# 2006 nissan Sentra Spec V SER w. 2.5 L Idle Jump



## luckracer22 (Feb 24, 2014)

Hey Guys,
I did some looking around and couldn't believe I couldn't find a similar topic.. so here it goes..

I have a 2006 Nissan Sentra Spec V SER w a 2.5L and the idle would jump around all over from 1500 up to 2500 rpm.. It would also do this when cruising and push the clutch in..

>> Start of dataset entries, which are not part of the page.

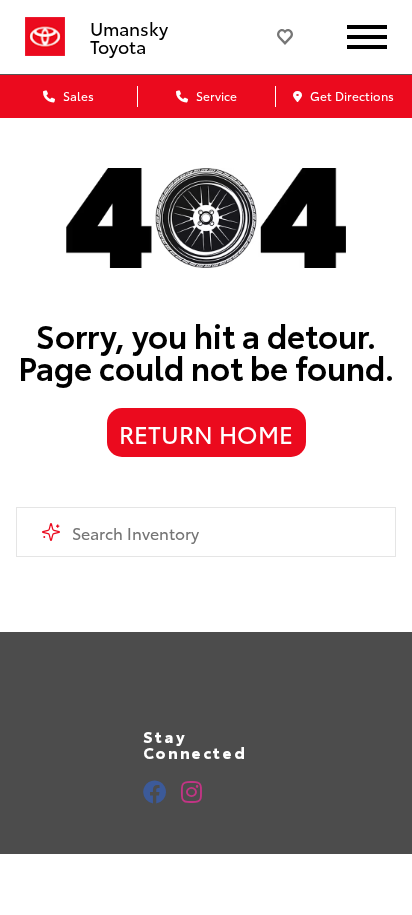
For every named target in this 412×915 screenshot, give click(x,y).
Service (215, 95)
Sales (77, 95)
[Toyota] (45, 37)
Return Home (206, 433)
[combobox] (205, 532)
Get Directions (350, 95)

I tried to do the relearn process about 20 times and decided to clean throttle body.. which I was unsuccessful .. '

I have now replaced the Throttle body and still getting the same problem.. But now when I try to drive the car it wont let me bring it over 2000 rpms and wont go any faster.. 

The codes I pulled were

P 0223 Throttle / pedal position

p 0123 Throttle / pedal position

p2101 Throttle / Pedal position..

the codes p0123 and p0223 I can not get to clear anymore ....

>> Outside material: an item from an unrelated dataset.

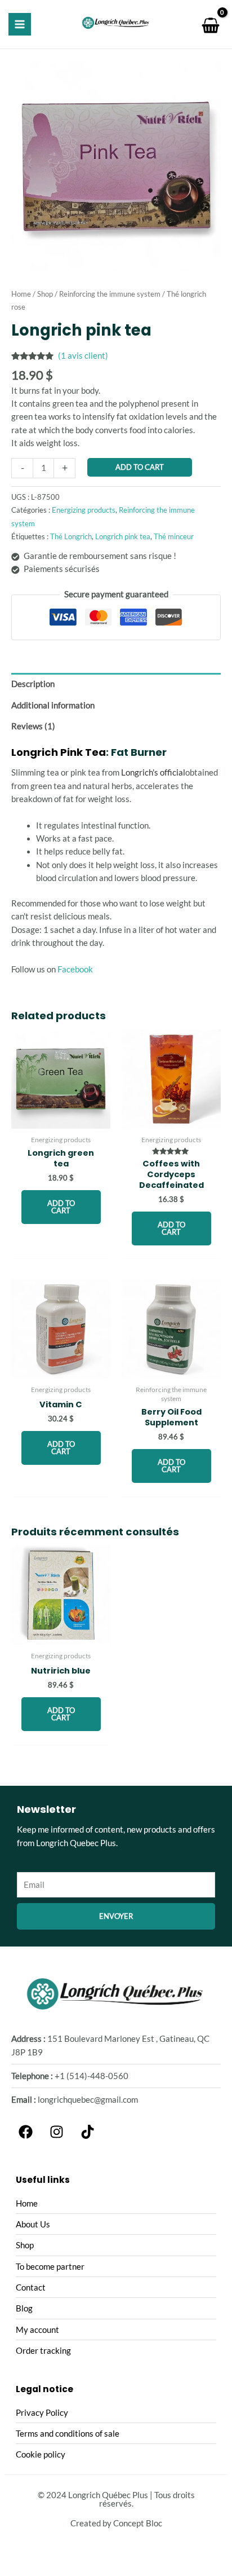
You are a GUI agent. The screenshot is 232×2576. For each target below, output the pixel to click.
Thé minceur (174, 536)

(I also did try to disconnect the MAF Sensor and throttle body and let the car idle for 30 seconds and then try the relearn process's....

Any help would be very much appreciated.. I feel like smashing my head against the wall..

Thank you in advance
Billy G


----------



## luckracer22 (Feb 24, 2014)

well ended up bringing the vehicle into the dealer and they did a relearn with there Nissan scanner and problems fixed.. 

hopefully this will help someone else in the future


----------